Noche a noche un arrebol
anuncia la primera estrella.
Llegará el día en que un farol
por fin la lleve a la orilla.
—¿Lo has escrito tú? —pregunto, con un inesperado ataque de celos—. Sé que no es uno de los Cien Poemas.
—No lo he escrito yo. Y no es un poema —puntualiza Indie.
—Lo parece —digo.
—No.
—Entonces, ¿qué es? —pregunto. Ya me he dado cuenta de que es inútil discutir con Indie.
—Algo que mi madre me decía todas las noches antes de dormirme —responde—. Cuando tuve edad suficiente para preguntarle qué significaba, me explicó que el Piloto es la persona que estará al frente del Alzamiento. Mi madre creía que sería una mujer que vendría del mar.
—Oh —digo, sorprendida. Yo siempre he pensado que el Piloto vendría del cielo. Pero es posible que Indie tenga razón.
Vuelvo a recordar el poema de Tennyson. Tiene el sonido del mar.
Indie está pensando lo mismo.
—El poema que has recitado mientras corríamos —dice—. No lo conocía, pero demuestra que el Piloto podría venir del mar. Un rompiente es el lugar donde rompen las olas. Y un Piloto es la persona que gobierna un barco.
—No sé mucho sobre el Piloto —aduzco, lo cual es cierto, pero sí tengo mis ilusiones con respecto al líder de la rebelión y no coinciden del todo con las de Indie. Aun así, el concepto es el mismo y, según el relato que me dio el archivista, el Piloto siempre cambia. Tanto Indie como yo podríamos tener razón—. Pero no creo que importe. Podría ser un hombre o una mujer, y venir del cielo o del mar. ¿No crees?
—¡Sí! —exclama Indie en tono triunfal—. Lo sabía. No buscas únicamente a un chico. También buscas otra cosa.
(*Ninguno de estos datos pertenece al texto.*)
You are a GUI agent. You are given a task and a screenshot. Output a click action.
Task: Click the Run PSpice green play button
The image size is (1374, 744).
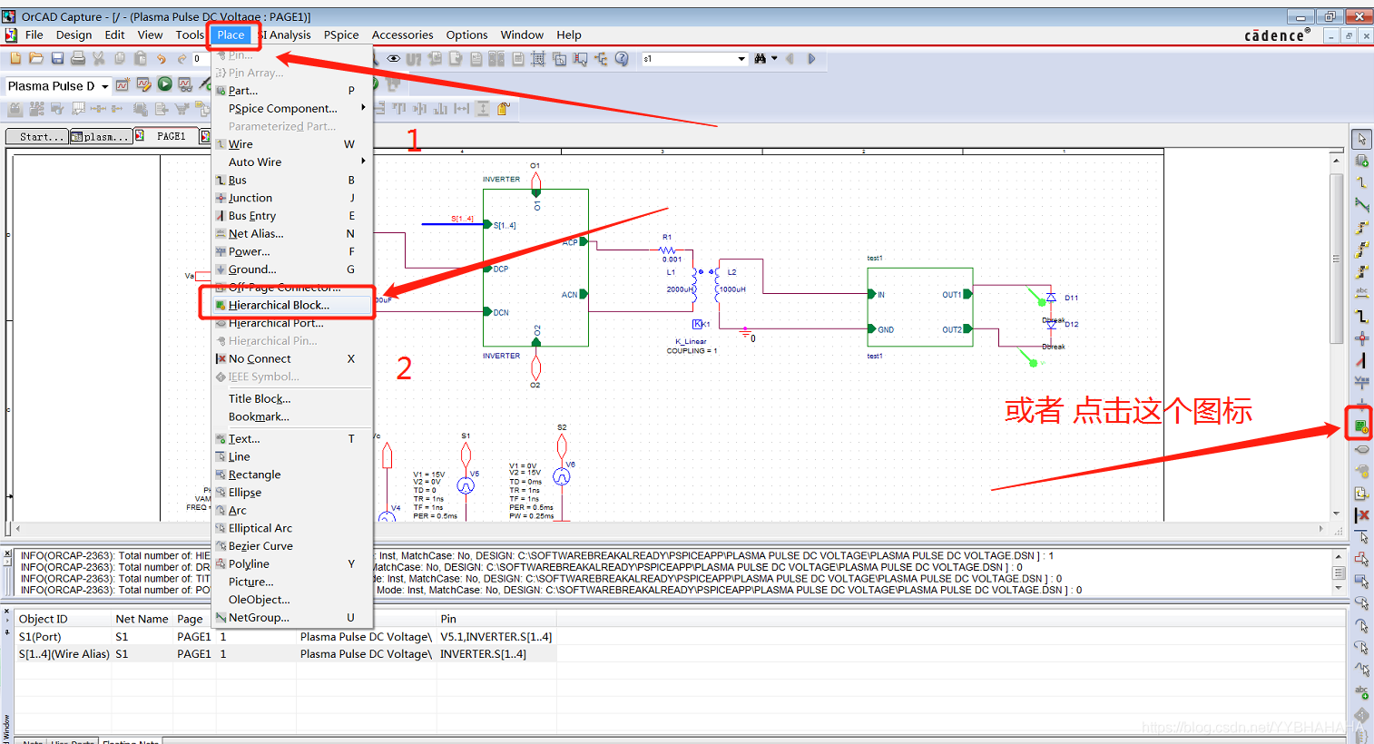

Alzo la vista para mirar el estrecho río de cielo salpicado de estrellas. «¿Es cierto eso? Estoy muy lejos del distrito —pienso, con una inesperada sensación de euforia y asombro—, pero no lo suficiente.»
—Podríamos escalar la pared —sugiere Indie en voz baja—. Atravesar por arriba. Podríamos probar en otro cañón. A lo mejor los encontramos allí, a él o al Alzamiento. —Enciende la linterna y alumbra la pared de roca—. Sé escalar. En Sonoma, mi provincia, nos enseñan. Podemos encontrar un buen sitio mañana, donde las paredes no sean tan altas ni verticales.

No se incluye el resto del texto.